Too often in the West, do we assume that almost everyone really wants to live as we do, with our system of government and our cultural freedoms?
Consider our regular promotion of democracy and human rights as examples. What are now promoted as expanded human rights, often things that would be considered socially liberal in the U.S., are thoroughly despised by many cultures around the world. Yet, we hope to make the rest of the world like us by creating incentives through foreign aid, trade deals, etc. to implement our views of human rights.
The same is true of democracy. While it can be a great system of government, in some cases it can be despotic. Furthermore, some societies simply have not developed the necessary social habits and civic institutions to support it. Democracy isn’t for everyone. Yet, we tirelessly promote it around the world and in some cases force it upon countries with our military power.
But what if people don’t want to be us? For better or worse, what if they would prefer to live as they do or pursue their own paths?
The question came to me while reading The Eagle with my sons. If you have Netflix, you might have watched the movie The Eagle of the Ninth, which is based very loosely on the book written by Rosemary Sutcliff. If you’re unfamiliar with both, the story is that of an honorably discharged Roman soldier attempting to restore his father’s honor in Britain. Rosemary Sutcliff spends a good deal of the book detailing the culture clashes between the Romans and the various British tribes. Some of the tribes were content to go along with the Roman way of life and law, while many other tribes were not and waged war against the Romans to show it.
The section below of The Eagle captures well that cultural clash, especially the notion that some people will prefer their ways over the ways of the others –being willing to die for their preferences, while admitting that in many ways the others’ ways can be superior.
“Marcus [the Roman] leaned back, his hands behind his neck, and looked up at his slave. The thought of Guinhumara and her baby was still with him, standing behind the thought of Cottia. ‘Esca [of the Brigantes tribe], why do all the frontier tribes resent our coming so bitterly?’ he asked on a sudden impulse. ‘The tribes of the South have taken to our ways easily enough.’
‘We have ways of our own,’ said Esca. He squatted on one heel beside the bench. ‘The tribes of the South had lost their birthright before ever the Eagles came in war. They sold it for the things that Rome could give. They were fat with Roman merchandise and their souls had grown lazy with them.’
‘But these things that Rome had to give, are they not good things?’ Marcus demanded. ‘Justice, and order, and good roads; worth having, surely?’
‘These be all good things,’ Esca agreed. ‘But the price is too high.’
‘The price? Freedom?’
‘Yes – and other things than freedom.’
‘What other things? Tell me, Esca; I want to know, I want to understand.’
Esca thought for a while, starting straight before him. ‘Look at the pattern embossed here on your dagger-sheath,’ he said at last. ‘See, here is a tight curve, and here is another facing the other way to balance it, and here between them is a little round stiff flower; and then it is all repeated here, and here, and here again. It is beautiful, yes, but to me it is as meaningless as an unlit lamp.’

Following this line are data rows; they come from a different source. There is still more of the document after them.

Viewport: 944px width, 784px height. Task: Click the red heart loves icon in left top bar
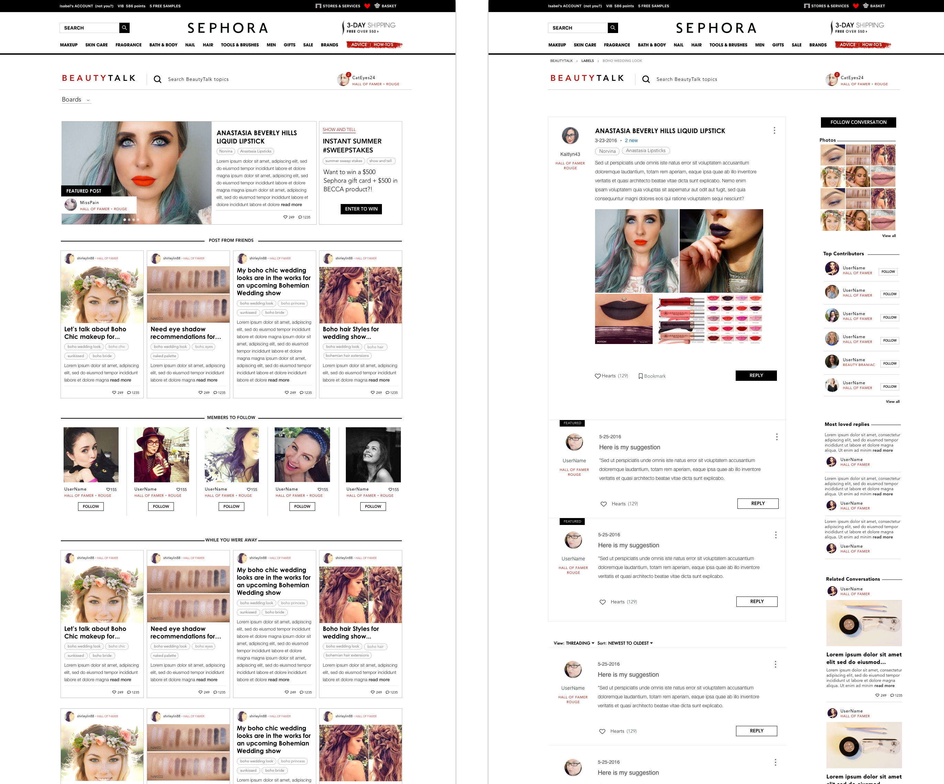coord(367,6)
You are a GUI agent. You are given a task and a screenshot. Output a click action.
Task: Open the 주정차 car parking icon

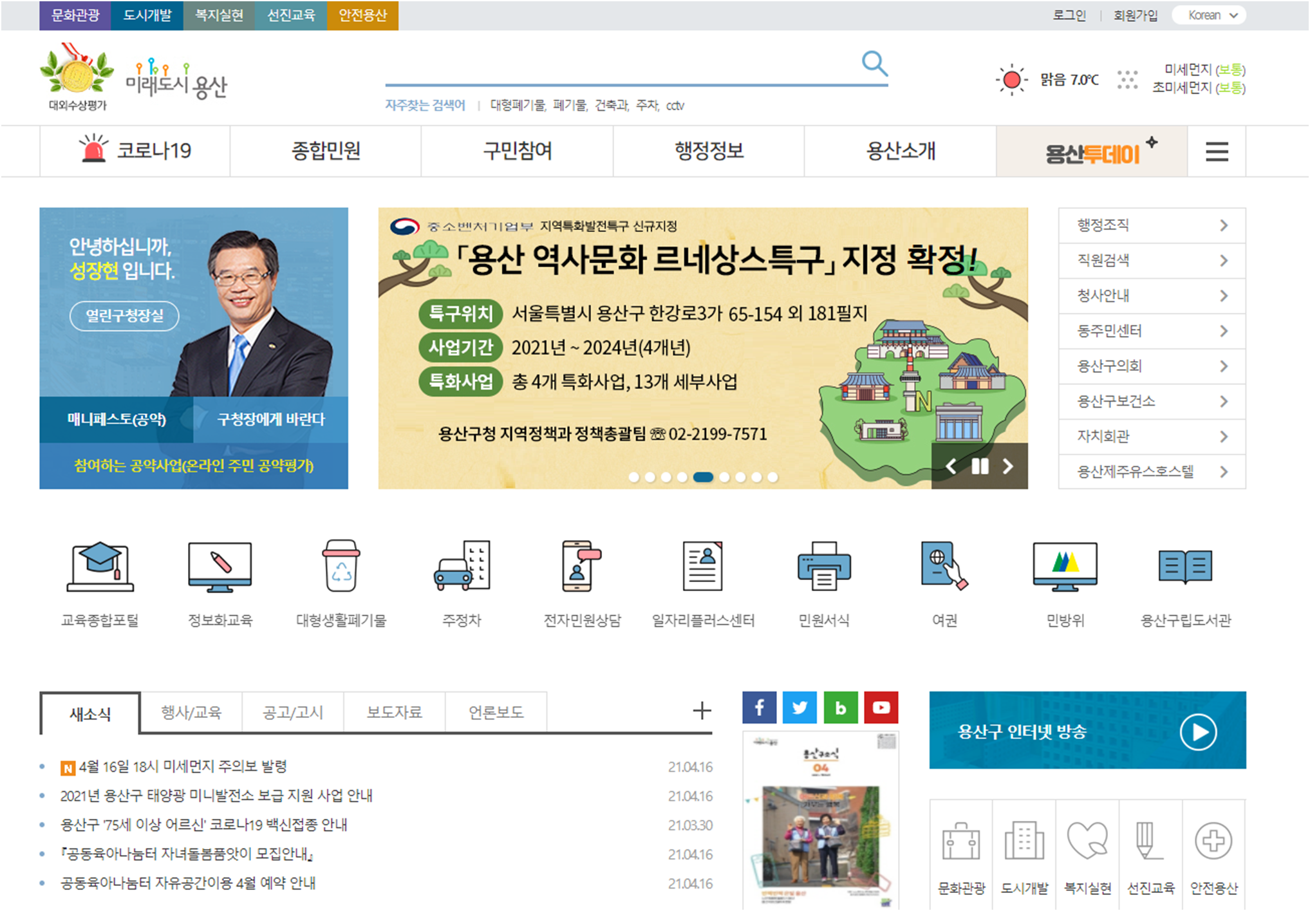point(462,567)
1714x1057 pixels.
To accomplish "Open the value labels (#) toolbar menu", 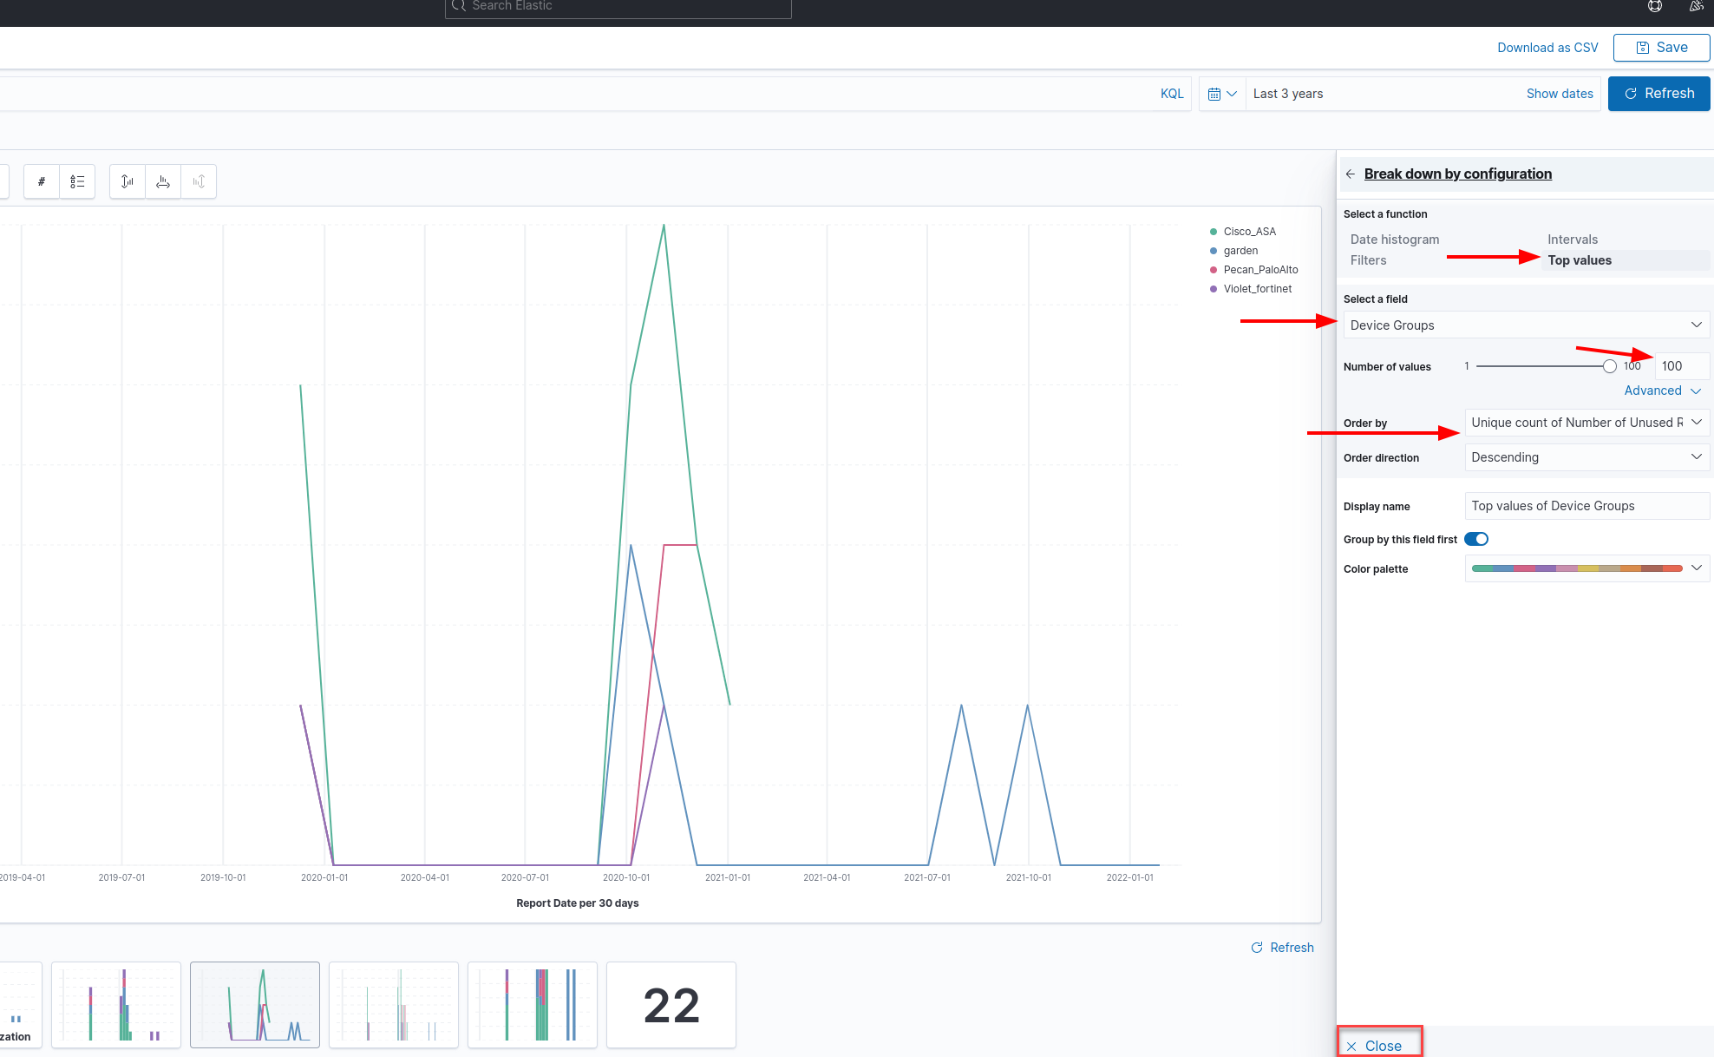I will tap(42, 181).
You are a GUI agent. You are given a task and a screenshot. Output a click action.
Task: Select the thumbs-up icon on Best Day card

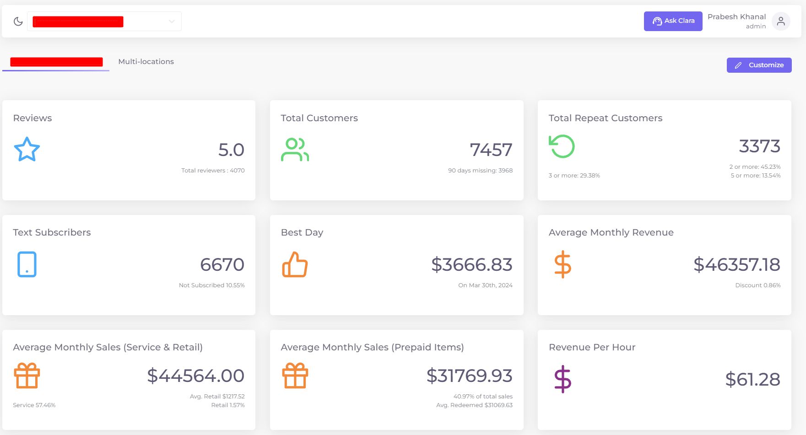coord(295,264)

Marcus nodded as the other glanced up at him. ‘Go on.’
Esca took up the shield which had been laid aside at Cottia’s coming. ‘Look now at this shield-boss. See the bulging curves that flow from each other as water flows from water and wind from wind, as the stars turn in the heaven and blown sand drifts into dunes. These are the curves of life; and the man who traced them had in him knowledge of things that your people have lost the key to – if they ever had it.’ He looked up at Marcus again very earnestly. ‘You cannot expect the man who made this shield to live easily under the rule of the man who worked the sheath of this dagger.’
‘The sheath was made by a British craftsman,’ Marcus said stubbornly. ‘I bought it at Anderida when I first landed.’
‘By a British craftsman, yes, making a Roman pattern. One who had lived so long under the wings of Rome – he and his fathers before him – that he had forgotten the ways and the spirit of his own people.’ He laid the shield down again. ‘You are the builders of coursed stone walls, the makers of straight roads and ordered justice and disciplined troops. We know that, we know it all too well. We know that your justice is more sure than ours, and when we rise against you, we see our hosts break against the discipline of your troops, as the sea breaks against a rock. And we do not understand, because all these things are of the ordered pattern, and only the free curves of the shield-boss are real to us. We do not understand. And when the time comes that we begin to understand your world, too often we lose the understanding of our own.’”
It may be better for us in the long-run to learn to love our own traditions and history while leaving the people of the world free to live according to their own. War and strife will always be around, but attempting to create a unified, global culture based on the ideals of the West is a prescription for unnecessary and possibly even greater war and strife.